* [Eingabedaten]
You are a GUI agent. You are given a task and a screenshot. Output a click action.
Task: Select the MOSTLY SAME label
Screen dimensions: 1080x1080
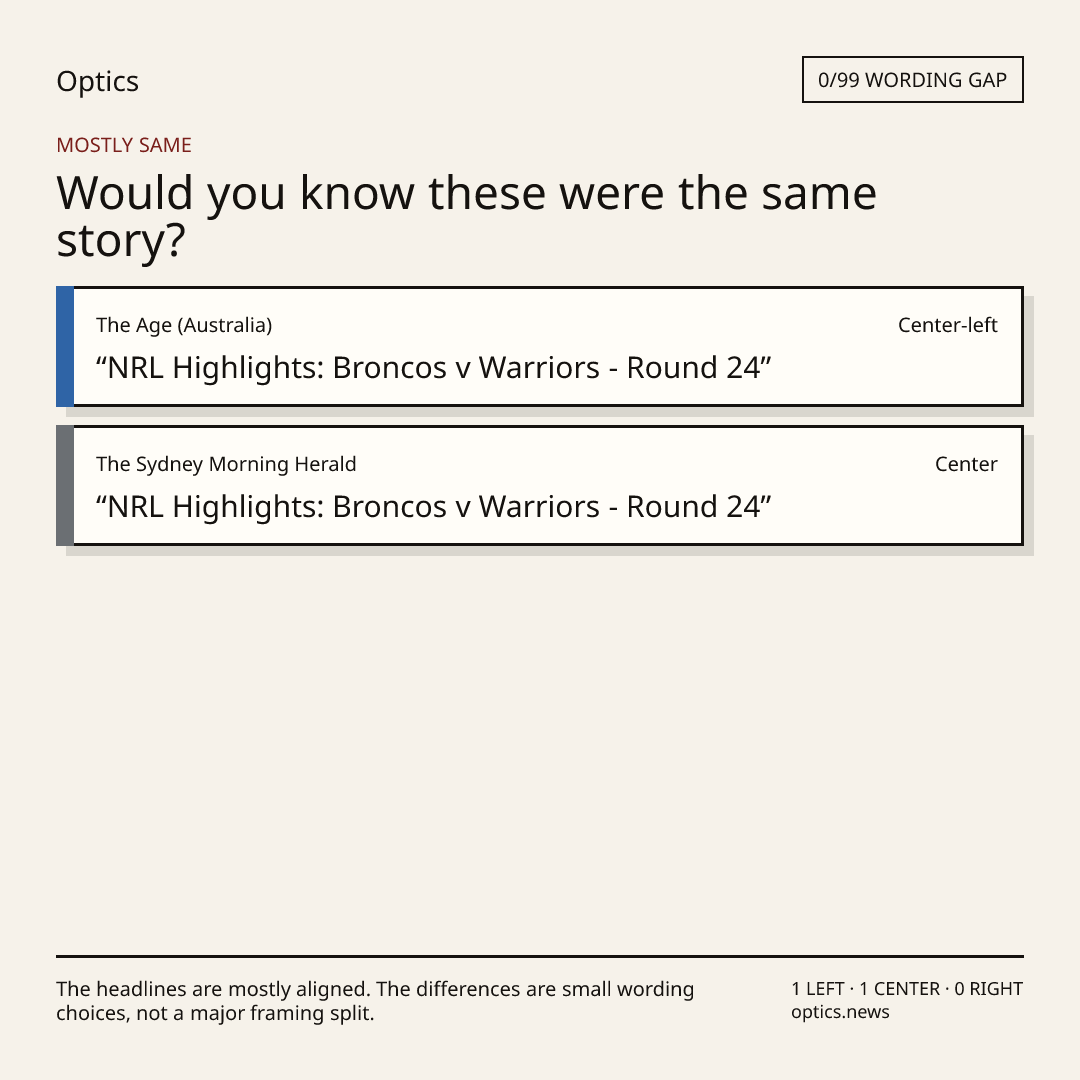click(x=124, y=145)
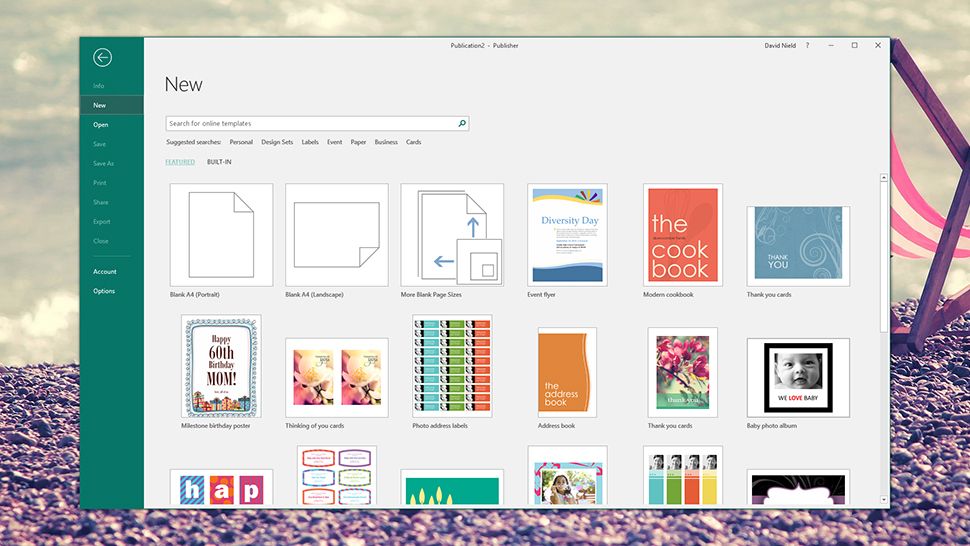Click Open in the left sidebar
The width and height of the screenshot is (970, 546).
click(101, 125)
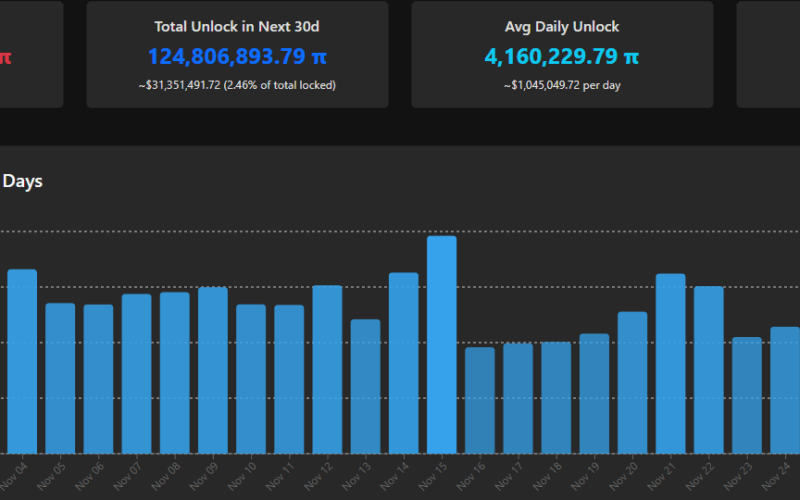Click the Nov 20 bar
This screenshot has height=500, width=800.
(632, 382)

--

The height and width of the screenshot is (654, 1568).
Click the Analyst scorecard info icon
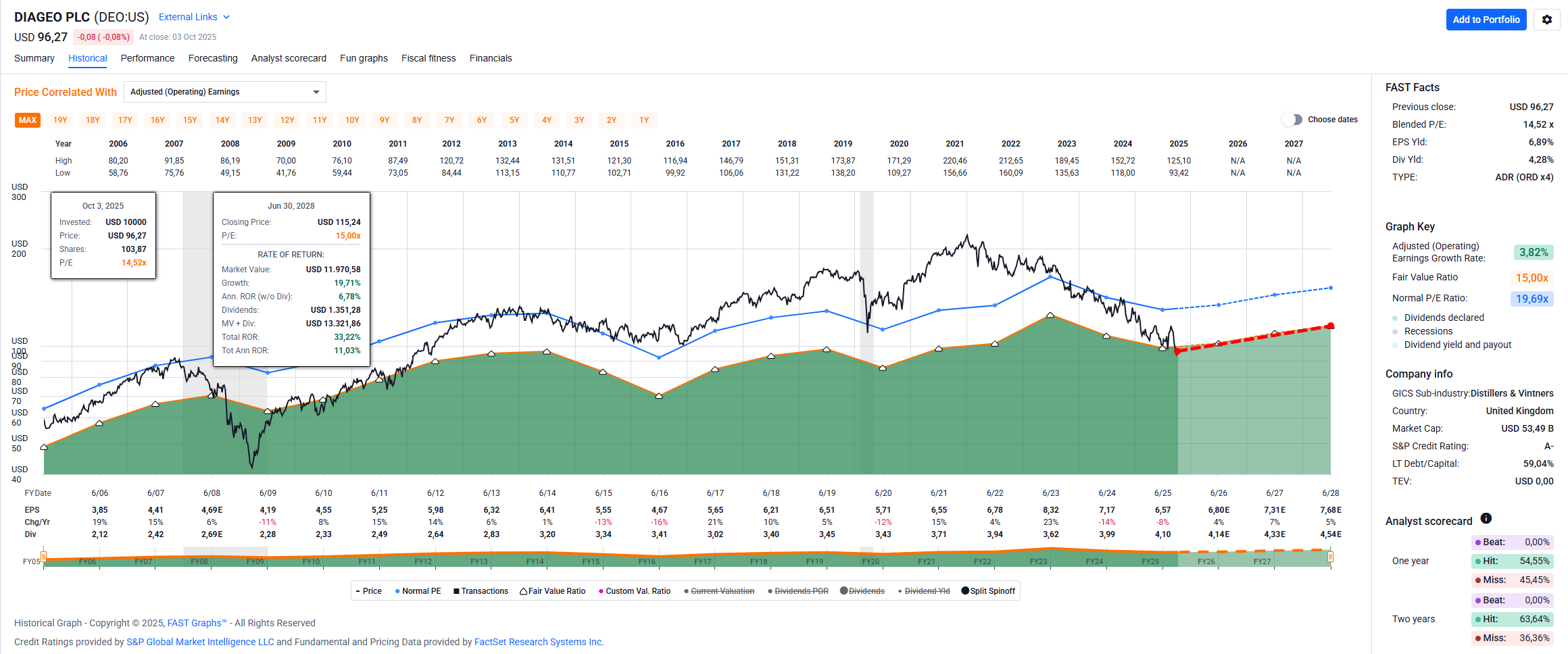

* [Arbeitsanweisung] Gib die Zeilen als nummerierte Liste ohne Leerzeilen wieder, beginnend mit der Zeile, die „You are a GUI“ enthält, und endend mit der Zeile, die „Click the Nov 20 bar“ enthält. Lass die Bilder in deiner Antwort weg.

* [Lösung]
1. You are a GUI agent. You are given a task and a screenshot. Output a click action.
2. Task: Select the MOSTLY SAME label
3. Screen dimensions: 1080x1080
4. click(x=124, y=145)
5. Click Open in the left sidebar
6. The width and height of the screenshot is (970, 546).
7. click(101, 125)
8. Click the Nov 20 bar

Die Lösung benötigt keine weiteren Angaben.